23 Jun 2010
Location influences most, if not all, business behaviour – yet a lack of location awareness is an analytical blind spot for many organisations.
Traditional business intelligence systems have looked at the who, what and why, but have ignored the core analytical dimension of where.
Further reading
When we think of location-centric IT, we typically think of GIS. But increasing use of mobile devices, GPS and RFID have made it easier to identify the location of people and things.
The popularity of consumer mapping applications such as Google Maps has also created consumer demand for the ability to manipulate spatial data to answer routine queries.
The public sector is perhaps the most advanced in its adoption of location-aware technologies, driven by challenges such as shifting population patterns, immigration, CO2 targets, increasing requests for planning permission and security threats. Local authorities deploy location-based systems to improve planning in disaster forecasting, pandemics and emergency preparedness, carbon footprint management and enhancing citizen self-service.

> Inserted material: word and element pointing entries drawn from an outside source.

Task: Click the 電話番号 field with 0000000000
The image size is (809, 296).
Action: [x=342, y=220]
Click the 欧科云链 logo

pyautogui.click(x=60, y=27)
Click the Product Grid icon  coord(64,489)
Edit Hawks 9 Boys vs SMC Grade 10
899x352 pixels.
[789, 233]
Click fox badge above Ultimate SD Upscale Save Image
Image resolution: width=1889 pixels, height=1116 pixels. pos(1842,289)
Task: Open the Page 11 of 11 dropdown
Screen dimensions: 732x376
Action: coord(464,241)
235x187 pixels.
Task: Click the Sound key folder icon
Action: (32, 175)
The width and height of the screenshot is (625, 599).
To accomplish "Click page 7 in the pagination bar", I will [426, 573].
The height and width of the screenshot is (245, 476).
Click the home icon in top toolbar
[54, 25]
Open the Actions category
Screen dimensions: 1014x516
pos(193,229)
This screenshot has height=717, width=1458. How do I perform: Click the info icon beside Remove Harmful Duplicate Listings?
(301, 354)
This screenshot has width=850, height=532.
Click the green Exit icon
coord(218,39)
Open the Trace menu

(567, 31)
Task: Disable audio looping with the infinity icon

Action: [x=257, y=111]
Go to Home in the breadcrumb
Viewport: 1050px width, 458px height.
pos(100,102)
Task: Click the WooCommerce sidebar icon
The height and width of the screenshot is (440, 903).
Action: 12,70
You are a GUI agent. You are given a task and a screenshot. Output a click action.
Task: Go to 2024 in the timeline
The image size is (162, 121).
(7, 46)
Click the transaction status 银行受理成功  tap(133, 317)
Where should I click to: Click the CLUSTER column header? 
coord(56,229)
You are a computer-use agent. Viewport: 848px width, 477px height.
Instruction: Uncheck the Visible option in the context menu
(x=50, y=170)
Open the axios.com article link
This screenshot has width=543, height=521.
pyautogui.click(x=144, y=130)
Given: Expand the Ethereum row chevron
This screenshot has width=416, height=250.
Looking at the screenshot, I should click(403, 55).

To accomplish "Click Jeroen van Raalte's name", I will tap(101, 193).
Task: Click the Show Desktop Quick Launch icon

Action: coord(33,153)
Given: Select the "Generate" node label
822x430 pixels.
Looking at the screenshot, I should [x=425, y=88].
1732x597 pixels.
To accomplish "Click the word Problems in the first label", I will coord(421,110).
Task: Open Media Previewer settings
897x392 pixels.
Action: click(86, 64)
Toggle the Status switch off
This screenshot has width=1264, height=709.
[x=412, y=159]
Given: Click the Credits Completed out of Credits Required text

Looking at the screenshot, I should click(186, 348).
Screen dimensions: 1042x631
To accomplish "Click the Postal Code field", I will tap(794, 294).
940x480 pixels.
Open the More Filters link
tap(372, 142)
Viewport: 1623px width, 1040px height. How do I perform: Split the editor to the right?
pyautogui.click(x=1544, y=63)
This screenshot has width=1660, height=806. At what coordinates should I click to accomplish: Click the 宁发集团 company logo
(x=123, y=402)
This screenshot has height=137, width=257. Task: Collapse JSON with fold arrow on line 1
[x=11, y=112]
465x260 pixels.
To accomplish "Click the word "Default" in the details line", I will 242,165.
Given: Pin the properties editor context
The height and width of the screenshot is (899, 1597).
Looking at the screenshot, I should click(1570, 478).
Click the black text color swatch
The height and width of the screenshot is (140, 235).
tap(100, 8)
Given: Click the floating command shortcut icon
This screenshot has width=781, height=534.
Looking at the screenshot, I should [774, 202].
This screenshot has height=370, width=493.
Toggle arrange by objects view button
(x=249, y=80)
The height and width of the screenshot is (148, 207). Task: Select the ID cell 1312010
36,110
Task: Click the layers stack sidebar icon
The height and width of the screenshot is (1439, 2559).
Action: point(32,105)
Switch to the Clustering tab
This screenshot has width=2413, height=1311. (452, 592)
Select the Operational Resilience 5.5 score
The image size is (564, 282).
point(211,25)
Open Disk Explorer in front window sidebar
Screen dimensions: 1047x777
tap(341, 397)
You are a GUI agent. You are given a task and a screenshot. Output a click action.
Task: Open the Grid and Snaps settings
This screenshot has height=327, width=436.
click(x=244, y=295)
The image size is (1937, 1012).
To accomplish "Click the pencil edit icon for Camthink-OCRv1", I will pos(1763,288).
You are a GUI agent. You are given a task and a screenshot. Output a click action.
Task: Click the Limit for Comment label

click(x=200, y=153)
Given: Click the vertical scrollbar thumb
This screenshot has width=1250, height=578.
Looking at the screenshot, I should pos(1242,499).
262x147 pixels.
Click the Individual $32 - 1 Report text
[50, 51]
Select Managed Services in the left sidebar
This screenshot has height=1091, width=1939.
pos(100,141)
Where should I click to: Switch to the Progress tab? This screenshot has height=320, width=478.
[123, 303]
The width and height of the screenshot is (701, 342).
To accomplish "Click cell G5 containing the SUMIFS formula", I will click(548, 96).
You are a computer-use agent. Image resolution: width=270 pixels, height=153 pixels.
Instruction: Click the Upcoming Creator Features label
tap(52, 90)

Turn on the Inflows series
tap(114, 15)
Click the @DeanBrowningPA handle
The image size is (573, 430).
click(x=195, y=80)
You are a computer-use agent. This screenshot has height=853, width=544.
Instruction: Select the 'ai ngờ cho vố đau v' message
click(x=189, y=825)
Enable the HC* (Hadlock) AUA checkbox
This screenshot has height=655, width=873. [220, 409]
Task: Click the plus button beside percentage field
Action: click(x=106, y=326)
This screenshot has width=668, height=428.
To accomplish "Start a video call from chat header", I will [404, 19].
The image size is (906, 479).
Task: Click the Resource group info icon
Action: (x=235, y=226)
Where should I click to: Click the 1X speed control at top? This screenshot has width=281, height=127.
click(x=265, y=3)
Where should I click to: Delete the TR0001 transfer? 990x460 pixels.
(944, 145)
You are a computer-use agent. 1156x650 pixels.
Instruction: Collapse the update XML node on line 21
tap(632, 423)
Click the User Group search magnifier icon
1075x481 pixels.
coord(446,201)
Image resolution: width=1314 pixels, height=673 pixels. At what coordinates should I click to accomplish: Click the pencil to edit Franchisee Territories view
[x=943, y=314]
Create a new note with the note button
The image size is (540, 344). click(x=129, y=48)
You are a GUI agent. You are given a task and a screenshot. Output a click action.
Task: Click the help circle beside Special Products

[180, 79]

The private sector is catching up. By giving frontline staff location-aware technology, companies can accelerate business efficiency and performance, particularly in customer-centric processes. For example, a location-aware system integrated with an existing customer database enables an organisation to identify its most valuable customers, better assess risk, see how demographics correlate with objectives or revenue goals and target new customers with similar characteristics.
Incorporating location-based data with CRM systems can create a particularly powerful application. Location-aware CRM solutions enable organisations to access spatial information, cleanse and validate the underlying data, integrate and enrich it with internal systems and processes, analyse and visualise it as needed, and communicate the results internally and with specific customers or citizens. This gives organisations the ability to locate, connect and communicate from a location-aware data platform.
As the market matures, we will see demand for geospatial “what if” scenario modelling increasing. By extending CRM systems at the front end and adding the “where factor” of geography, postcodes and location intelligence, organisations can unlock their data assets and produce deeper insights that improve competitiveness and performance. If you haven’t considered the “where factor”, you are leaving a serious amount of data intelligence unexploited.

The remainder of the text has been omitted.